[Collected data entries]

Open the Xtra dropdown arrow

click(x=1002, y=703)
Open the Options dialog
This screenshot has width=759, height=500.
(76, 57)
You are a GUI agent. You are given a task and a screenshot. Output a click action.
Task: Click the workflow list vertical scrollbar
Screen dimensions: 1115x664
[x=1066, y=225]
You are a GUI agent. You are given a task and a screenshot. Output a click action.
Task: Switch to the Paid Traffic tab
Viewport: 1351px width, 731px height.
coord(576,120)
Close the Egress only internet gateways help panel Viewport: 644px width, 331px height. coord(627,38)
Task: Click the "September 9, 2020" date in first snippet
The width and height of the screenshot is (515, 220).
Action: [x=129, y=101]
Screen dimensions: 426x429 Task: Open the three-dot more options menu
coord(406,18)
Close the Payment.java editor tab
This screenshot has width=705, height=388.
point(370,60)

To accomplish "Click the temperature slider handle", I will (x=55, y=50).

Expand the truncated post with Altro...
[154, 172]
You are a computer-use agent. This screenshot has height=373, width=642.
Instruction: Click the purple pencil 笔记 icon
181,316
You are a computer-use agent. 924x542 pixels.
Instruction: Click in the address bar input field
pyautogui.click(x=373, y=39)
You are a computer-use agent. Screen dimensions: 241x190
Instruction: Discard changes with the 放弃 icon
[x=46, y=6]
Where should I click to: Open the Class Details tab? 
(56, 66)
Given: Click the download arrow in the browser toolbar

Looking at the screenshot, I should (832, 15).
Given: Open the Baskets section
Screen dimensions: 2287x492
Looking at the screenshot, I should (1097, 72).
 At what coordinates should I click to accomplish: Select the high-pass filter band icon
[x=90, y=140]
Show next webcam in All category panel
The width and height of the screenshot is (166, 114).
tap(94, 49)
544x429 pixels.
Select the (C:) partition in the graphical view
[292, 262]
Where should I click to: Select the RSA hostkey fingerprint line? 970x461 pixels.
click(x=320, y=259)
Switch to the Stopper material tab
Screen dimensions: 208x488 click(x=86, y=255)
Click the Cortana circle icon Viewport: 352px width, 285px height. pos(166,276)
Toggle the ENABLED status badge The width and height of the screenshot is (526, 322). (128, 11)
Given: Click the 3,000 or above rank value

### What is required
Swap each "Instruction" in the entries above for "Directive" and leave everything else unchanged.

### Result of this task
Open the Xtra dropdown arrow

click(x=1002, y=703)
Open the Options dialog
This screenshot has width=759, height=500.
(76, 57)
You are a GUI agent. You are given a task and a screenshot. Output a click action.
Task: Click the workflow list vertical scrollbar
Screen dimensions: 1115x664
[x=1066, y=225]
You are a GUI agent. You are given a task and a screenshot. Output a click action.
Task: Switch to the Paid Traffic tab
Viewport: 1351px width, 731px height.
coord(576,120)
Close the Egress only internet gateways help panel Viewport: 644px width, 331px height. coord(627,38)
Task: Click the "September 9, 2020" date in first snippet
The width and height of the screenshot is (515, 220).
Action: [x=129, y=101]
Screen dimensions: 426x429 Task: Open the three-dot more options menu
coord(406,18)
Close the Payment.java editor tab
This screenshot has width=705, height=388.
point(370,60)

To accomplish "Click the temperature slider handle", I will (x=55, y=50).

Expand the truncated post with Altro...
[154, 172]
You are a computer-use agent. This screenshot has height=373, width=642.
Directive: Click the purple pencil 笔记 icon
181,316
You are a computer-use agent. 924x542 pixels.
Directive: Click in the address bar input field
pyautogui.click(x=373, y=39)
You are a computer-use agent. Screen dimensions: 241x190
Directive: Discard changes with the 放弃 icon
[x=46, y=6]
Where should I click to: Open the Class Details tab? 
(56, 66)
Given: Click the download arrow in the browser toolbar

Looking at the screenshot, I should (832, 15).
Given: Open the Baskets section
Screen dimensions: 2287x492
Looking at the screenshot, I should (1097, 72).
 At what coordinates should I click to accomplish: Select the high-pass filter band icon
[x=90, y=140]
Show next webcam in All category panel
The width and height of the screenshot is (166, 114).
tap(94, 49)
544x429 pixels.
Select the (C:) partition in the graphical view
[292, 262]
Where should I click to: Select the RSA hostkey fingerprint line? 970x461 pixels.
click(x=320, y=259)
Switch to the Stopper material tab
Screen dimensions: 208x488 click(x=86, y=255)
Click the Cortana circle icon Viewport: 352px width, 285px height. pos(166,276)
Toggle the ENABLED status badge The width and height of the screenshot is (526, 322). (128, 11)
Given: Click the 3,000 or above rank value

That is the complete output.